Xie warned that conditions were far worse in other parts of the country where the lack of facilities along with poverty forced many patients to drop their treatment. He warned the situation was becoming a social “time bomb” that would lead to more tragedies like the Beijing kindergarten killings. There have been several violent incidents in recent months involving former psychiatric patients. These include:

* On April 29, a former mental patient in the northwestern province of Gansu attacked 15 students and two farmers at a primary school with a knife.

* On May 23, in Guangzhou, a psychiatric patient Wang Hanyong stabbed a man, his sixth victim in just six months.

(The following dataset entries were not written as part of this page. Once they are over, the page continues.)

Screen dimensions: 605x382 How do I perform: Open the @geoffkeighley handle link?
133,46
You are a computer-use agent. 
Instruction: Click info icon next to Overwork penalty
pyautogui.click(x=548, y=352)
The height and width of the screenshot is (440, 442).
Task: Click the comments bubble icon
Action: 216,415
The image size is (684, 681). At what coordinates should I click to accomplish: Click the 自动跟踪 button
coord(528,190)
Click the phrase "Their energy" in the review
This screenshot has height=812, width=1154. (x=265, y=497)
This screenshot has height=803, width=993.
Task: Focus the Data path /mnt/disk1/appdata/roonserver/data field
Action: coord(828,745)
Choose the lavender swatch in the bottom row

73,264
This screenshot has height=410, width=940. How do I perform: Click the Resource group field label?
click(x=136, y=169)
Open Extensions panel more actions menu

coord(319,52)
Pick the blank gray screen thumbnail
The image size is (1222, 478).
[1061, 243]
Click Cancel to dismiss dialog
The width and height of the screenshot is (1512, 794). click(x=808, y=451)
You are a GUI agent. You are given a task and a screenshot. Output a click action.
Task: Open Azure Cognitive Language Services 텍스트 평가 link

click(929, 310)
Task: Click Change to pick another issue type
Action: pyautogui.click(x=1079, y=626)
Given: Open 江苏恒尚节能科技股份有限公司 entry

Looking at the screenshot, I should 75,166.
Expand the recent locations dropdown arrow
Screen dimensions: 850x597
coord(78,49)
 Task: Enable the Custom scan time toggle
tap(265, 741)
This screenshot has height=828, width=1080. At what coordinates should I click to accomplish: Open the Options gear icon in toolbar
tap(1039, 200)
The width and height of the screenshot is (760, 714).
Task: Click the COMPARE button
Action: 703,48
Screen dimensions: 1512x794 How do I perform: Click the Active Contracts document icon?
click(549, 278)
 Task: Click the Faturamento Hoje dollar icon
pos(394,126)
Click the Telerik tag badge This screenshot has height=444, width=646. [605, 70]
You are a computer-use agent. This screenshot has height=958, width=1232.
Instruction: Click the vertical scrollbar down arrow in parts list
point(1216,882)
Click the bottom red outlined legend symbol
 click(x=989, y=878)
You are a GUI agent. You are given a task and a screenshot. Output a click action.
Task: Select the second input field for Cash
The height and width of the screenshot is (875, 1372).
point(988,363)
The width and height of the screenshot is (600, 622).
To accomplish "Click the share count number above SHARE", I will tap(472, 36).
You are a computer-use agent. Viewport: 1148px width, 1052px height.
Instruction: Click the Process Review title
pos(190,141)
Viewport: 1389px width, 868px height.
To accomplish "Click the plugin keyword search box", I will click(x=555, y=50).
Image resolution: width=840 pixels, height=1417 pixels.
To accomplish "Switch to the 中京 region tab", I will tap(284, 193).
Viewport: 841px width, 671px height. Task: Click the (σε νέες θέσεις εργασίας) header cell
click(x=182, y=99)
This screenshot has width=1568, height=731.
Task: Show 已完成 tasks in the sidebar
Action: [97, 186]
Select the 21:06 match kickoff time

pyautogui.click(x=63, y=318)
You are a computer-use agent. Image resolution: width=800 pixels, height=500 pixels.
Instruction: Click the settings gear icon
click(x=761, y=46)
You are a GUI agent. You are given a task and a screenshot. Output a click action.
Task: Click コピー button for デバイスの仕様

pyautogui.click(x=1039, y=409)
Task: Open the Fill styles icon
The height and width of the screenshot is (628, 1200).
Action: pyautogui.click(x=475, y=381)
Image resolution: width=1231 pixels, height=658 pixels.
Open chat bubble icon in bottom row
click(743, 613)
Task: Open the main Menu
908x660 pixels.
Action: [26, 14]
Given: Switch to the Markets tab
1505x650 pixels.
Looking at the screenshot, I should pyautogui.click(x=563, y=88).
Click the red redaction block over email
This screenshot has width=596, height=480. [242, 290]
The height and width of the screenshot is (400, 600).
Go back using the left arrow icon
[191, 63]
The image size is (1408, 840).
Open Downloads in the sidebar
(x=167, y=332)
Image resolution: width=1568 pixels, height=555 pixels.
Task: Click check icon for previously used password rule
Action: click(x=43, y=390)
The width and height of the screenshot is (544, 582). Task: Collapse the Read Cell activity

* On July 21, Chen Hao from the southern province of Fujin used a sharp knife to attack pedestrians and vehicles, and injured a soldier who attempted to stop him.

Not only is China’s mental health system totally inadequate but it is also subject to political abuse. Thousands of political dissidents including Falun Gong followers, protesters and worker activists have been consigned to the psychiatric hospitals for “reeducation”.

After the latest incident in Beijing, a discussion has suddenly emerged in the state-owned media over the need to implement a law drafted in 1985 providing legal protection and health care for psychiatric patients. Once public reaction has died down, however, the law will almost certainly be forgotten, as it has been for the past two decades. Official neglect combined with a worsening social breakdown will only produce further such tragedies in the future.